Decision Date25 August 2015
Docket NumberNo. 2140, Sept. Term, 2012.,2140, Sept. Term, 2012.
PartiesFRIENDS OF FREDERICK COUNTY et al. v. TOWN OF NEW MARKET.
CourtCourt of Special Appeals of Maryland

Norman G. Knopf (Benjamin Arem, Knopf & Brown, on the brief), Rockville, MD, for appellant.

William C. Wantz, Hagerstown, MD, for appellee.

KEHOE, HOTTEN, and NAZARIAN, JJ.*

Opinion

KEHOE, J.

In this appeal, we consider whether the Circuit Court for Frederick County, the Honorable Theresa M. Adams, presiding, erred when it concluded that the comprehensive plan1 for the Town of New Market complies with state law. The appellants are Friends of Frederick County, a non-profit community advocacy association, the Audubon Society of Central Maryland, Inc., and a number of individuals asserting either taxpayer or aggrieved party standing.2 The appellee is the Town. Appellants present one issue which we have reworded:

Does the Town's Comprehensive Plan comply with the requirements of Title 3 of Division I of the Land Use Article?

The circuit court answered “yes” to this question. We believe that the court was correct and will affirm its judgment.

Background

The Town is a municipal corporation located in Frederick County. In 2005, the Town, through its town council, adopted a comprehensive plan (the “Plan”). On November 17, 2010, the Town amended the Plan by adding a water resources element and a municipal growth element (the “MGE”). Of particular relevance to the present appeal, the MGE proposed the annexation of various tracts of land adjacent to the present Town boundaries (the “Annexation Areas”). The Annexation Areas are currently zoned for agricultural uses or other low-intensity uses by the Frederick County Zoning Ordinance. The MGE proposes that, upon annexation, the Town will change the zoning classifications to permit higher-density residential and mixed commercial and industrial uses. {E. 182–83.} On October 12, 2011, the Town further amended the Plan by adopting three documents as part thereof: a 2011 Supplement, together with two addenda that we will refer to as the 2011 Supplement Documents.” In sum, as of 2011, the Town's Plan consisted of: (1) the 2005 comprehensive plan document; (2) the 2010 MGE; (3) the 2010 Water Resources Element; and (4) the 2011 Supplement Documents. (Although we may refer to these components individually in this opinion, we will refer to them, as a whole, as the “Plan.”)

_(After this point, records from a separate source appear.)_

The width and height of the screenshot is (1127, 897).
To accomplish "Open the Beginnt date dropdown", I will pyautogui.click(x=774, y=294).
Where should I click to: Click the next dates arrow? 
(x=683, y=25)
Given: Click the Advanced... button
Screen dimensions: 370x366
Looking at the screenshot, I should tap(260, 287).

The appellants do not agree with the proposal in the MGE that the Town annex and rezone the Annexation Areas. On February 14, 2011, that is, prior to the Town's adoption of the 2011 Supplement Documents, appellants filed a complaint in the Circuit Court for Frederick County contending that the town council failed to comply with various provisions of what was then Md. Ann.Code (2012) Article 66B3 when it adopted the MGE in 2010. Appellants requested that the circuit court: (i) declare the Plan, specifically its MGE component, invalid; (ii) declare any zoning or annexation completed while the invalid MGE was in force void and invalid; and (iii) enjoin the Town from taking any zoning or annexation actions until the Town had a proper Plan in place.

On May 11, 2012, that is, after the Town adopted the 2011 Supplement Documents, appellants filed an amended complaint. In the amended complaint, appellants again contended that the Plan, as adopted, was invalid because the Plan failed to comply with the then-existing state law requirements in several respects. (These contentions are essentially the same as some of those raised by appellants in this court, and will be discussed later in this opinion.)

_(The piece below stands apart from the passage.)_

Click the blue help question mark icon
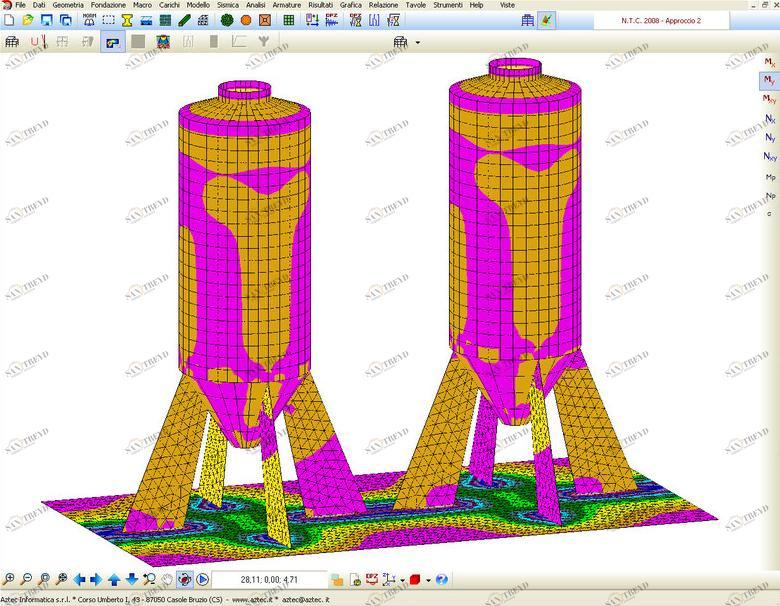Screen dimensions: 780x606 (441, 579)

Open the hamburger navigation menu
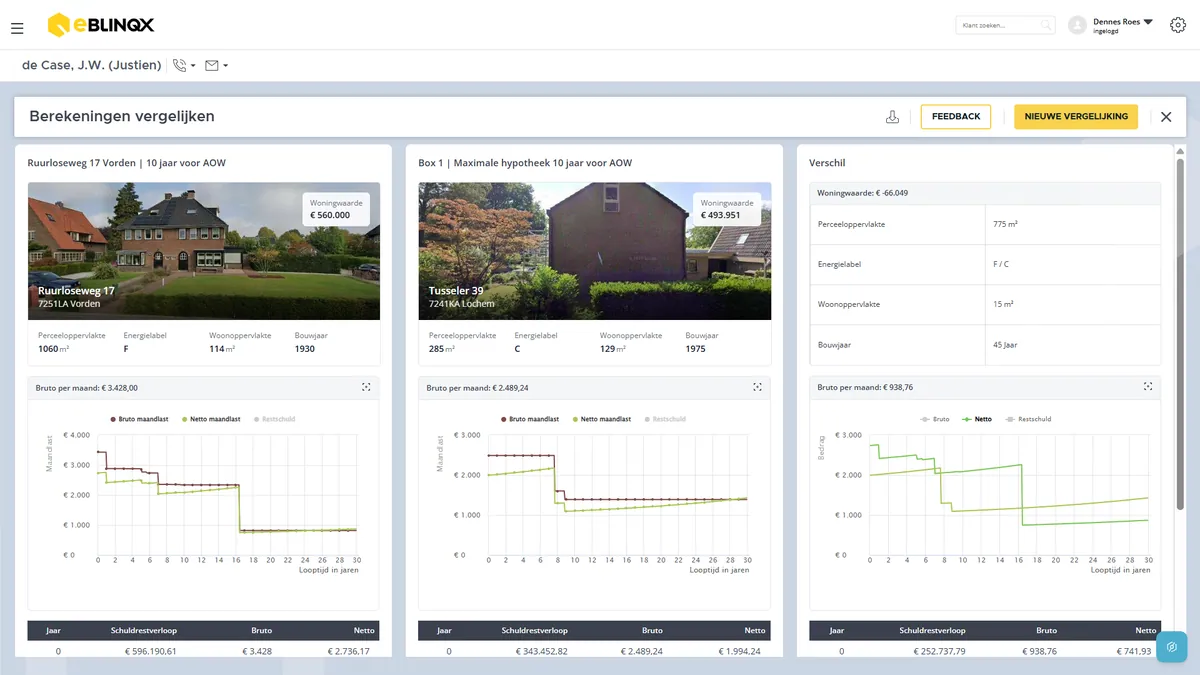pyautogui.click(x=17, y=28)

In response, the Town filed a motion for summary judgment. The Town argued that its Plan satisfied the applicable legal requirements. In support of its argument, the Town attached a copy of the Plan, color-coded to indicate which sections of the Plan addressed the subject matter deficiencies complained of by appellants.

Appellants opposed the motion for summary judgment. They argued that the Plan's alleged compliance with the statutory requirements was a matter of form rather than substance. They also asserted that the Plan was substantively so inadequate that it thwarted the intent of the Code's requirements.4 {E. 436–37.} Appellants also alleged that there were “numerous material facts in genuine dispute” dealing with whether the Town complied with the Code. {E. 436.}

To support these contentions, appellants submitted affidavits from three experienced and qualified experts: Joseph R. Davis, a land use planner; Michael Siegel, an expert in the fields of local and regional fiscal planning and forecasting; and Jawahar Mehra, a traffic engineer. Messrs. Davis and Siegel opined that the Plan failed to satisfy specific requirements of the Land Use Article. For example, Mr. Davis stated in his affidavit that the Plan's forecasts for new road construction failed to take into account the development of the “Delaplaine” and the “Ganley” farms, which are part of the Annexation Area; that the Plan's calculations of the traffic capacities of existing roadways was inaccurate and flawed; and that the Plan failed to provide cost estimates for the construction of new roads, even though such costs can be calculated.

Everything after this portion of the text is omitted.